Генерал Легкоступов смотрел телевизор. Как всегда, невозмутимо. И даже не обращал внимания на ерзанье по дивану большого крепкого зада майора Мороза. Очень громкое ерзанье – пружины в диване старые и скрипучие…
В программе «Время» показали президента США Клинтона. Обычное обращение к американскому народу с трибуны на крыльце Белого дома. Хорошо живет американский президент, если к народу традиционно с крыльца обращается. Раньше так же и цари на Руси поступали. Сейчас цари пошли не те – обмельчали, сейчас им видеокамеры в персональный рабочий кабинет ставят. Вещают оттуда…
Тема выступления президента не совсем обычная. Но генерал и не вслушивается в слова автора полутораминутного сюжета. Он сам об этом знает гораздо больше. Он знает эту тему прекрасно.
– Значит, америкашки решили все рассекретить! – досадливо ударил себя по колену майор Мороз.
– Они пока ничего и не сказали, – генерал спокоен и даже чуть презрителен. – А сообщение – только потому, что уже все в мире это знают. Из тех, кому положено знать. А к самим технологиям по-прежнему не подступиться. Но и это не самое главное. Всю шумиху американцы подняли для того, чтобы получить дополнительное финансирование. На самом деле их результат только-только перешагнул нулевую отметку. Они пока нашли полено. Чтобы сделать Буратино, нужен еще инструмент и папа Карло.
– Наши разработки?
– И наши тоже… Беда только в том, что полностью считывать код наши не умеют. Но расшифровывают отдельные участки. Сумели подобрать «ключ». А американцы не умеют расшифровывать – «ключ» не знают.
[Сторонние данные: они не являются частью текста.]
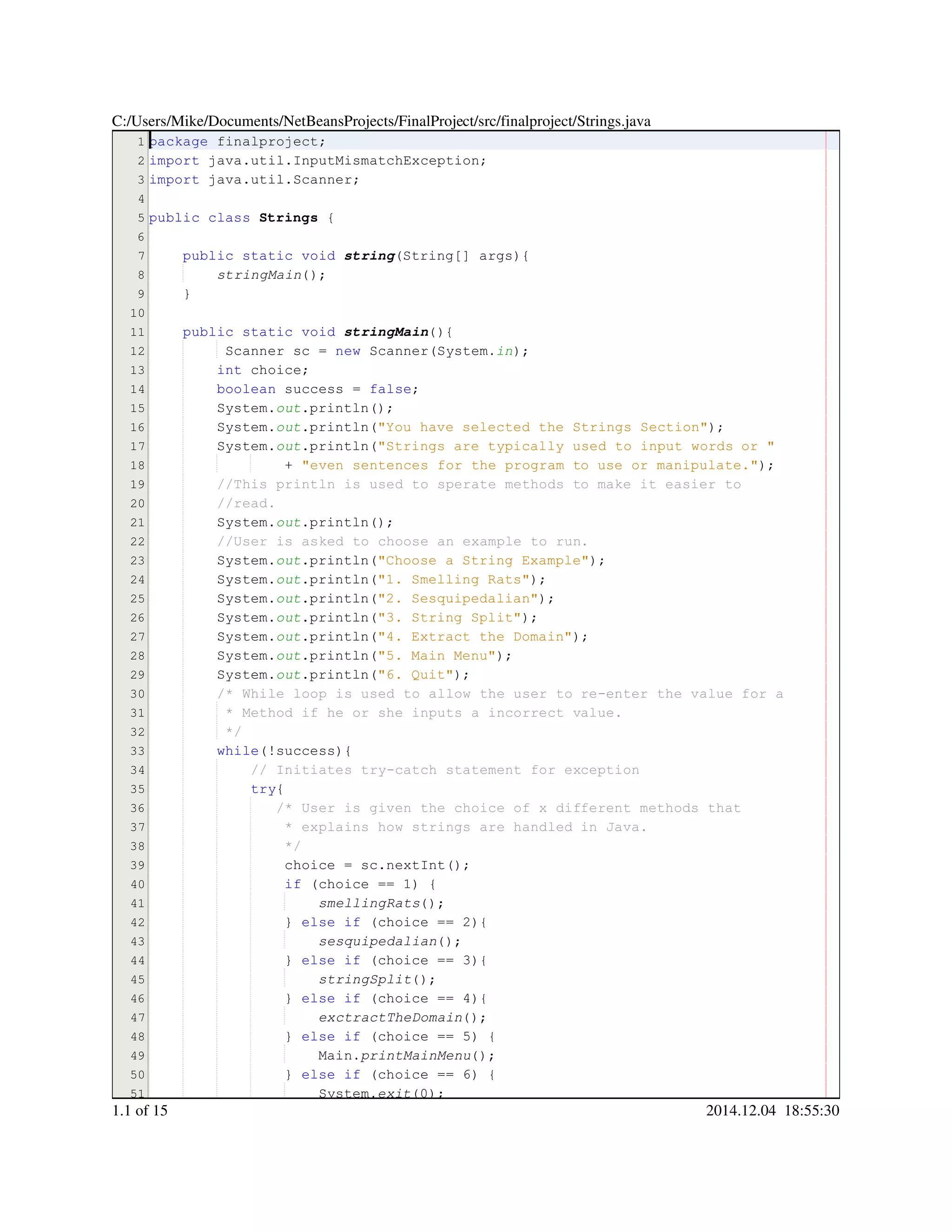Click the 'stringMain' method declaration on line 11
Image resolution: width=952 pixels, height=1232 pixels.
[x=386, y=332]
Генерал встал и прошел к окну. Занял любимую позу и долго смотрел на вечерний двор. Такое время ему нравилось больше дневного. В вечерней прохладе и думается легче.
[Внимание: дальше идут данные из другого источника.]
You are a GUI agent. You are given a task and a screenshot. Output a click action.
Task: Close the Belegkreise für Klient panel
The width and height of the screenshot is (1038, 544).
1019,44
– Ты, Дмитрий Федорович, завтра с самого утра в управление сходи. Мое появление будет заметно, а на тебя внимания не обратят. Проверь, что там за план оперативных мероприятий Югов разработает. Каким образом он соберется втереться объекту в доверие… Подкорректируй, потом мне доложишь.
– Есть, товарищ генерал…
– А пока завари чайку.
Мороз ушел на кухню, сообразив, что генерал не желает разговаривать на рабочие темы. А генерал в самом деле не хотел никого подпускать достаточно близко к своим мыслям. По сути дела, все сотрудники, работающие под его командой, занимались своим строго определенным участком. Лично им определенным. И он сам решал, кому и сколько следует знать. Лишнего не говорил. Легкоступов сам держал все нити операции в руках, отчитываясь только перед директором ФСБ, который план и утверждал. Другое дело, что многие методы, применяемые генералом, не мог бы одобрить и сам директор. По крайней мере, он не смог бы сказать, что дал свое «добро» на ту или иную акцию. Хотя после ее проведения может просто традиционно не все расслышать. Или задуматься и пропустить некоторые слова мимо ушей. Или понять правильно построенную фразу не так, как понял бы другой.
В начальный период операции отдел внутренних расследований дважды затребовал к себе документацию, касающуюся подготовительной стадии. Кто-то «капал» на не совсем корректные методы работы с Таманцем. Слава богу, пока не добрались до конечной цели – до привлечения в операцию Ангелова. Оба раза генерал предоставлял только те документы, которые считал возможным предоставить. Но не более.
Точно так же Геннадий Рудольфович не доверял своим сотрудникам. Даже майору Морозу, который заваривает сейчас на кухне чай. Майор только знает, что как-то их операция связана с работами по генетике и с попытками изменить генетическую карту человека. Но он не знает, что и эта тема – лишь составляющая большой и важной операции.